In poche parole, se voglio avere anche una minima probabilità di far avvenire delle reazioni
coordinate coinvolgenti n elementi interagenti, ciascuno dei quali può in linea di principio
partecipare a molti processi alternativi, devo ‘tenere i processi separati fra di loro’, per capire
come questo avvenga devo esplorare la possibilità che questi compartimenti si formino
spontaneamente come ‘transizioni di fase’ coinvolgenti la separazione di differenti liquidi (‘liquidliquid demixing’) attraverso la creazione di interfaccia che ‘strutturino’ l’ambiente interno della
cellula. E’ una ricerca agli inizi ma che riprende un tema già intravisto agli inizi del secolo (non è
che gli scienziati siano tutti scemi..) e poi accantonato per ‘l’innamoramento molecolare’.. credo
che valga la pena riportare alcuni concetti salienti dell’articolo:
‘La biologia contemporanea ha identificato molte proteine coinvolte in differenti processi
cellulari, ma SIAMO LONTANI DAL COMPRENDERE COME ESSI POSSANO
PORTARE A TERMINE I COMPITI CHE LE FUNZIONI CELLULARI RICHIEDONO.

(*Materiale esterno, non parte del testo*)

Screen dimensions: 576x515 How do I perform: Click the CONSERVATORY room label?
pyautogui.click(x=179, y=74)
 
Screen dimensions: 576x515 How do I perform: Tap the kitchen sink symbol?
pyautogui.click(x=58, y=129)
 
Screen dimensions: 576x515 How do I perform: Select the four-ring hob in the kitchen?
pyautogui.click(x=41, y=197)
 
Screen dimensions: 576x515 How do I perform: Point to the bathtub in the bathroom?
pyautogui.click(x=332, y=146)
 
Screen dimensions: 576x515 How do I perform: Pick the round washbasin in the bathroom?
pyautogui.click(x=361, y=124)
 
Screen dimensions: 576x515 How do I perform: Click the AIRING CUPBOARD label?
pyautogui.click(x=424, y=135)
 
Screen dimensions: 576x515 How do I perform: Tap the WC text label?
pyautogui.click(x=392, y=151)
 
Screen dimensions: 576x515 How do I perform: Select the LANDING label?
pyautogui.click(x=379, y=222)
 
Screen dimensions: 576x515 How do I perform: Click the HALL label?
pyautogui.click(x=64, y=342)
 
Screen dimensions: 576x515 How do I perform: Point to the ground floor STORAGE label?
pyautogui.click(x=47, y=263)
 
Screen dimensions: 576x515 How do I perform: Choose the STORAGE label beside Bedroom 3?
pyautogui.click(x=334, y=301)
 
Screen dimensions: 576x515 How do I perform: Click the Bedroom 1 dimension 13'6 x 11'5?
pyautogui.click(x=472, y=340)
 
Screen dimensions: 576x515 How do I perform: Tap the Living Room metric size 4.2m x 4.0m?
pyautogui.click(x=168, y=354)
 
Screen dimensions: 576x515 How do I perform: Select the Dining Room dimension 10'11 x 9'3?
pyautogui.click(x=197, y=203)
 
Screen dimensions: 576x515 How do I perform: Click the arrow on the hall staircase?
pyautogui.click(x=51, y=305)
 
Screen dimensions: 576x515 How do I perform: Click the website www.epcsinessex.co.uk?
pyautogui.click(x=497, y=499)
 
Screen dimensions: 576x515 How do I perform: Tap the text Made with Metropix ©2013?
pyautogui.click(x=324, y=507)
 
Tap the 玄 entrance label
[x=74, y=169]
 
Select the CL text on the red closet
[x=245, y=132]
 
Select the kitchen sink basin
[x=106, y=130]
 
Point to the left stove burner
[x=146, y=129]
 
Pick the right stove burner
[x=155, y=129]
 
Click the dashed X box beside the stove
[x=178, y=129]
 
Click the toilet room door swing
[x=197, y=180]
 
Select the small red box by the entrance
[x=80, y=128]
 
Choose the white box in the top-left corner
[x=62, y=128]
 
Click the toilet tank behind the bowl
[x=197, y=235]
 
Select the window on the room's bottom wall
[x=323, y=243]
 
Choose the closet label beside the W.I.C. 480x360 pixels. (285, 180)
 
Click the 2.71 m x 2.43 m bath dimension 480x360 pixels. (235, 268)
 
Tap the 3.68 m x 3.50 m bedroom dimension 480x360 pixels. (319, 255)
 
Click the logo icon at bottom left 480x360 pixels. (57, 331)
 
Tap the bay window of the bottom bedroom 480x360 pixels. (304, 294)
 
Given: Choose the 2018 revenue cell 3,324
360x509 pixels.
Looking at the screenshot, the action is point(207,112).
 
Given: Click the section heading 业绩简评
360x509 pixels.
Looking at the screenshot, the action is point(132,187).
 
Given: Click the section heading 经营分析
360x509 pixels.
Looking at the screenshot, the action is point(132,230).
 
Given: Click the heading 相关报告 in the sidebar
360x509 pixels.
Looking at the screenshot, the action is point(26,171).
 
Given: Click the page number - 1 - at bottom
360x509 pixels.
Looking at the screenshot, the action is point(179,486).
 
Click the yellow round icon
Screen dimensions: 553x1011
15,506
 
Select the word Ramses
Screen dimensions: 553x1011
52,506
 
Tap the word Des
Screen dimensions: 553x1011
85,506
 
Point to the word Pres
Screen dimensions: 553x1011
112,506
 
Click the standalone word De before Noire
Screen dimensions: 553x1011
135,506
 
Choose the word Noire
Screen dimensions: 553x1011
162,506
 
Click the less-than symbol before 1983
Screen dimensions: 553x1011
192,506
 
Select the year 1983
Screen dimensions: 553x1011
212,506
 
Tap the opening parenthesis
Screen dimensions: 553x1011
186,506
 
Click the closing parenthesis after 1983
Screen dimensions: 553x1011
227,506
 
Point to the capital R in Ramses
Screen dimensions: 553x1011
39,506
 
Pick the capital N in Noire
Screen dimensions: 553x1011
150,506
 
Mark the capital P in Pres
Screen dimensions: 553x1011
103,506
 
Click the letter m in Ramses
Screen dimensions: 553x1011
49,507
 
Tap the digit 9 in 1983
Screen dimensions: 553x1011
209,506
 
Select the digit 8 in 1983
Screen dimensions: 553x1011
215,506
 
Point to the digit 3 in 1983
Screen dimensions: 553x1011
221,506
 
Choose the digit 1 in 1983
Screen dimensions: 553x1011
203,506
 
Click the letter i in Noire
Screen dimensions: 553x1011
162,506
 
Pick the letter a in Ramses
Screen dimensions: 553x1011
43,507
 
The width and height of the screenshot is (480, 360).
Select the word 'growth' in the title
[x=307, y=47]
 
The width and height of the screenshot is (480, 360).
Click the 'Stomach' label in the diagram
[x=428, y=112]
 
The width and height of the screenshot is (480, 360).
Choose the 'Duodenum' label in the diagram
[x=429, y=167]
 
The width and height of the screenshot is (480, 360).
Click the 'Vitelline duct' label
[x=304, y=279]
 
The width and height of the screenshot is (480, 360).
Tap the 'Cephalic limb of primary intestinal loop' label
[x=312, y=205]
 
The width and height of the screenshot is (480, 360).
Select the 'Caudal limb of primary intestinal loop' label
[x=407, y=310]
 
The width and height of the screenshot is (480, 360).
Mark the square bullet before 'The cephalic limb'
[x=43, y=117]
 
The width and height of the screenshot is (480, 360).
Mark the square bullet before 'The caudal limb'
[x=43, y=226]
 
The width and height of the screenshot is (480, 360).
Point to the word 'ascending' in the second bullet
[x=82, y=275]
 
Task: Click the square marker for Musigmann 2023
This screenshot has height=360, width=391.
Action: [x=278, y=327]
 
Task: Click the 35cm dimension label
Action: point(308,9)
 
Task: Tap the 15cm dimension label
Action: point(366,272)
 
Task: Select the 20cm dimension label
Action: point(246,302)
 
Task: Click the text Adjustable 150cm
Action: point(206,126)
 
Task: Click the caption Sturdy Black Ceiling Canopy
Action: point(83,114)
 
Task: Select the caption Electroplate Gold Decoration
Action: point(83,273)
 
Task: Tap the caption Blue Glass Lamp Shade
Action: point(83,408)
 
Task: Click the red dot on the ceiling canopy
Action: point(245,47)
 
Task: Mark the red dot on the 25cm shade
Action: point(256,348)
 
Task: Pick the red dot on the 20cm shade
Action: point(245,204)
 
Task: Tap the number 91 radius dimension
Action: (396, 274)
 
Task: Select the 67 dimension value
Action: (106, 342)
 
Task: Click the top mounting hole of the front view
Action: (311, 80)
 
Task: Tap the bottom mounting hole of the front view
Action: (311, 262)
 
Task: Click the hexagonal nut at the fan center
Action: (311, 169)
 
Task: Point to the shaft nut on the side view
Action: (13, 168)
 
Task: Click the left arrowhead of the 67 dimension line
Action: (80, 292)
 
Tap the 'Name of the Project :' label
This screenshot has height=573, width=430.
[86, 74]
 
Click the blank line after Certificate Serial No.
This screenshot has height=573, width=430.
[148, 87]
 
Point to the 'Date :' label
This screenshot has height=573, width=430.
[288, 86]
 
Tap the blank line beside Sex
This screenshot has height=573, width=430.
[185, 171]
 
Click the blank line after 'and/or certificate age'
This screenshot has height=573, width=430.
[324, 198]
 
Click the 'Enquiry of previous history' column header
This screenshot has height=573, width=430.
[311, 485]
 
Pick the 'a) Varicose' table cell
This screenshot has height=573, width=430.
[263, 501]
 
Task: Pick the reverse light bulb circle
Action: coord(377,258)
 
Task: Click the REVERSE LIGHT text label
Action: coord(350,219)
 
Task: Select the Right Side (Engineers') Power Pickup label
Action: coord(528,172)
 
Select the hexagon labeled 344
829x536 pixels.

Come fanno insiemi di proteine e di altri tipi di molecole aggregarsi per formare dei compartimenti
distinti che contengono grandi numeri di macchine macromolecolari in grado di eseguire reazioni
specifiche e complesse ?’…… ’
La questione [..] era stata posta all’alba della biochimica all’inizio del ventesimo secolo. Una
descrizione chimico-fisica della cellula basata sulle idee emergenti dalla chimica dei colloidi era
utilizzata per rendere ragione dell’organizzazione su grande scala delle macromolecole. [..] Però gli
scienziati di quell’epoca non sapevano abbastanza delle macromolecole per collegare le loro
proprietà alla fisica chimica della cellula.
La rivoluzione della biologia molecolare spostò radicalmente l’interesse dalla descrizione
fisico-chimica della cellula alla struttura delle singole macromolecole. I biologi si concentrarono
nella determinazione delle interazioni fra molecole secondo il modello ‘chiave-serratura’ e la
conseguente formazione di complessi proteici con architetture ben definite. Ma la CONOSCENZA
DETTAGLIATA DI STRUTTURA E FUNZIONE DI SINGOLE MACROMOLECOLE E
COMPLESSI MACROMOLECOLARI NON E’ STATA SUFFICIENTE PER CAPIRE
L’ORGANIZZAZIONE DEL CITOPLASMA E DELLA MEMBRANA A SCALE
MAGGIORI. Adesso, le idee della chimica dei colloidi e delle separazioni di fase stanno
riemergendo …’.
Il punto in cui siamo è quindi quello di una biologia che dopo un delirio idealistico (non è
importante preoccuparsi delle basi fisiche) si trova a corto di fiato e deve ritornare con umiltà
alle sue basi materiali che uniche hanno la possibilità, sul lungo periodo, di uscire dalla magia.